Fixed versus adjustable loans

A fixed-rate loan features the same payment for the entire duration of the loan. The property taxes and homeowners insurance which are almost always part of the payment will go up over time, but in general, payments on fixed rate loans don't increase much.

At the beginning of a a fixed-rate loan, most of the payment is applied to interest. The amount paid toward your principal amount increases up slowly every month.

You might choose a fixed-rate loan in order to lock in a low rate. Borrowers select fixed-rate loans when interest rates are low and they want to lock in at the lower rate. For homeowners who have an ARM now, refinancing with a fixed-rate loan can offer greater consistency in monthly payments. If you currently have an Adjustable Rate Mortgage (ARM), we'd love to assist you in locking a fixed-rate at a favorable rate. Call Ward Kilduff Mortgage at (860) 658-7100 for details.

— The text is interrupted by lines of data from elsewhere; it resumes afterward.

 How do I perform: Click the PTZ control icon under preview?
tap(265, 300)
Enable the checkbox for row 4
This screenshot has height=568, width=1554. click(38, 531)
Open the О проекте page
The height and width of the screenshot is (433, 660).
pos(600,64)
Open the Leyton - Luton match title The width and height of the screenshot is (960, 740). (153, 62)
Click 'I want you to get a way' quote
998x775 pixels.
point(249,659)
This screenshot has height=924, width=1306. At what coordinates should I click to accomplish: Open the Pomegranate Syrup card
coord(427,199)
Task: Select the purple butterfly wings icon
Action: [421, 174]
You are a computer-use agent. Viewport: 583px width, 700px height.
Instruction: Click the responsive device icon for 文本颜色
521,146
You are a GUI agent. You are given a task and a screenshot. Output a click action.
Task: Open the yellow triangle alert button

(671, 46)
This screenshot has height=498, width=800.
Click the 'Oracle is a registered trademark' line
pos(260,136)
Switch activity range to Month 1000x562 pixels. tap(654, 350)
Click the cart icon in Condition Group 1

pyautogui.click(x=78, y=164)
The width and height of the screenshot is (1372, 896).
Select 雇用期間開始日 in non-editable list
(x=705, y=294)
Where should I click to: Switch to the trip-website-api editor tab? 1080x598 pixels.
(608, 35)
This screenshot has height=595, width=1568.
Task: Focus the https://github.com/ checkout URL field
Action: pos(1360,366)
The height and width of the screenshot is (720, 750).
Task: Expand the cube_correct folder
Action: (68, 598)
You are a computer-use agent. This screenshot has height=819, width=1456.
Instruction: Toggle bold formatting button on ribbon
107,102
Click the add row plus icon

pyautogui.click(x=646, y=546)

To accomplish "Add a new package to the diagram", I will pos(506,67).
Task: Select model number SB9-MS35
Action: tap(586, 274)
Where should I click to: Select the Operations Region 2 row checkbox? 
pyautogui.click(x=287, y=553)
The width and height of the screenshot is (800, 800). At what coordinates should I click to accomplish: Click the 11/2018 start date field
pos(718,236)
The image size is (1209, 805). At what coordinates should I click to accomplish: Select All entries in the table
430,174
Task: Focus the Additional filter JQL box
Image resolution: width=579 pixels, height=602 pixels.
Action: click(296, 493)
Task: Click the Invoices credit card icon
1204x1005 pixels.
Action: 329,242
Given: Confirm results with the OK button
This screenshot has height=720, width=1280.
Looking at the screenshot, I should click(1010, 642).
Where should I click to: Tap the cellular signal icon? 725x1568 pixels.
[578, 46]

Adjustable Rate Mortgages — ARMs, come in even more varieties. ARMs usually adjust every six months, based on various indexes.

Most ARMs feature this cap, so they can't go up over a certain amount in a given period. There may be a cap on how much your interest rate can increase in one period. For example: no more than a couple percent per year, even though the underlying index increases by more than two percent. Your loan may feature a "payment cap" that instead of capping the interest rate directly, caps the amount your monthly payment can increase in one period. Almost all ARMs also cap your rate over the duration of the loan period.

ARMs usually start at a very low rate that usually increases as the loan ages. You've probably read about 5/1 or 3/1 ARMs. For these loans, the initial rate is fixed for three or five years. It then adjusts every year. These kinds of loans are fixed for a number of years (3 or 5), then adjust. These loans are often best for people who expect to move within three or five years. These types of adjustable rate loans most benefit borrowers who plan to sell their house or refinance before the loan adjusts.

You might choose an Adjustable Rate Mortgage to get a very low introductory rate and count on moving, refinancing or absorbing the higher rate after the introductory rate expires. ARMs can be risky when property values decrease and borrowers can't sell or refinance their loan.